Défendre l’intermittence du spectacle
Voici la reproduction intégrale de l’article tel qu’il a paru dans la version électronique du journal LE MONDE le 28 février 2013.
La performance a eu lieu, mardi 26 février, dans une salle de réunion de l’Assemblée nationale, au 101, rue de l’Université, à Paris. Aurélie Filippetti et Michel Sapin avaient rendez-vous avec les députés de la mission d’information sur les conditions d’emploi dans les métiers artistiques, pour répondre à leurs questions et évoquer les gros chantiers, comme le projet de loi d’orientation sur le spectacle vivant ou la réforme de l’assurance-chômage des artistes et des techniciens du spectacle.
La ministre de la culture et de la communication et son homologue au ministère du travail, de l’emploi et du dialogue social se sont longuement attardés sur ce dernier dossier. L’une et l’autre se sont livrés à un numéro de duettiste : c’était à qui défendrait le mieux les annexes VIII (techniciens) et X (artistes) de l’Unedic, une nouvelle fois montrées du doigt dans le dernier rapport de la Cour des comptes, publié le 22 janvier, puis dans quelques reportages télévisés.
Les artistes doivent réaliser 507 heures en 10 mois et demi.
En cause, le déficit de ces annexes qui s’élève à un milliard d’euros – un niveau stable depuis dix ans. A cet égard, un chiffre providentiel est venu bousculer les cartes, que les deux ministres et leur entourage ne se sont pas privés de brandir : selon un calcul de l’Unedic, le basculement des annexes VIII et X dans le régime général ne générerait qu’une économie de 300 millions d’euros – mais aboutirait àexclure un certain nombre d’intermittents.
C’était le moment de battre en brèche les idées reçues.
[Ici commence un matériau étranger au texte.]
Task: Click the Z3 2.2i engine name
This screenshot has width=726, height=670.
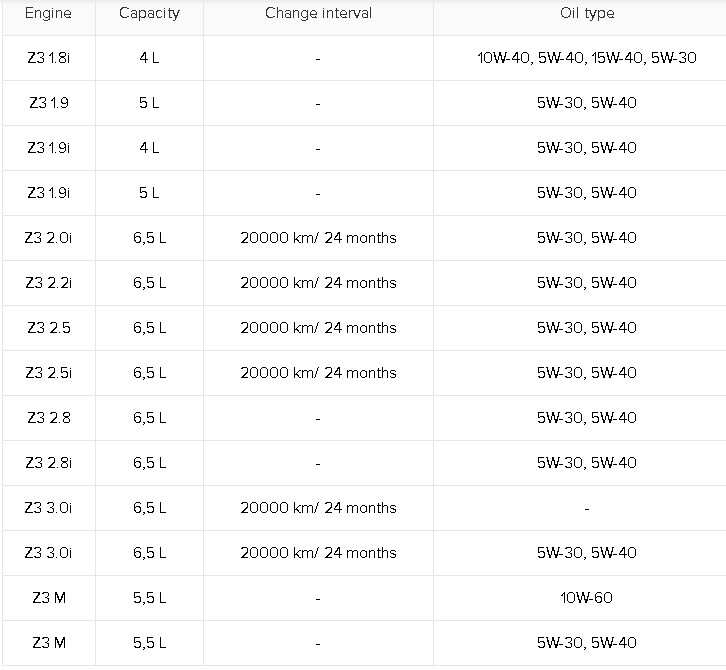Action: point(48,283)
Aurélie Filippetti a tenu à« rappeler quelques vérités » : Ce « modèle si souvent envié à l’étranger pour sa modernité », a-t-elle commencé, constitue « une réponse adaptée à la vulnérabilité »de l’activité artistique – les périodes de chômage succédant à des contrats de travail plus ou moins longs, plus ou moins bien rémunérés.
Rappelons que les artistes doivent réaliser 507 heures en 10,50 mois, et les techniciens 507 heures en 10 mois, pour pouvoir bénéficier de l’assurance-chômage – les artistes étant globalement dans une situation plus fragile que les techniciens.
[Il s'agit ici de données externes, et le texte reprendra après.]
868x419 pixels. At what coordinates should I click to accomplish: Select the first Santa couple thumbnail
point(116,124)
Au total, selon les années, ils sont environ 100 000 à bénéficier de ce dispositif. Bien sûr, « il faut lutter contre les abus », a convenu la ministre, mais « ces métiers doivent bénéficier de la solidarité interprofessionnelle », et les annexes VIII et X sont là pour « répondre à des situations particulières ». Les « matermittentes » n’ont pas été oubliées, qui se battent pour préserver leurs indemnités pendant les congés maternité.
Pas lieu de dramatiser
A son tour, Michel Sapin a pris la parole pour « soutenir » ce qui venait d’être dit, en apportant quelques nuances. La situation financière du régime ? « Il n’y a pas lieu de la dramatiser. L’assurance-chômage, dans son ensemble, est l’amortisseur social le plus efficace en cas de crise. Il serait absolument dommageable de vouloir redresser brutalement les comptes de l’Unedic quand on a plus de trois millions de chômeurs. »
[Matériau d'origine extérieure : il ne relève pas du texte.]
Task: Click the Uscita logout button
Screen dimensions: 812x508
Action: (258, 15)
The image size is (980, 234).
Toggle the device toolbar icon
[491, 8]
Le ministre est allé plus loin : selon lui, il y a « une forme d’incompréhension » sur le fonctionnement de l’assurance-chômage : l’Unedic ne dispose que d’une caisse, les cotisations des uns permettant de payer les prestations des autres. « Il est logique que ceux qui prennent le plus de risques soient les mieux protégés. »
Il n’y a pas lieu de saucissonner et d’« identifier une catégorie de bénéficiaires » : ce serait aussi absurde, a-t-il dit, que de calculer le rapport entre les dépenses et les recettes pour les salariés en CDD, lequel afficherait alors « un déficit de 5 milliards d’euros ».
Sur ce point précis, c’est exactement ce que dit, en substance, l’acteur et militant de la Coordination des intermittents, Samuel Churin, dans les deux vidéosintitulées Ripostes 1 et Ripostes 2, réalisées dans l’esprit des ciné-tracts (Cip-idf.org).
L’intervention des deux ministres apporte de l’eau à leur moulin, même si, au final, ce sont les partenaires sociaux qui auront la main et renégocieront le régime de l’assurance-chômage, fin 2013. Mais, peu importe, le duo du 26 février fera date.
Par Clarisse Fabre.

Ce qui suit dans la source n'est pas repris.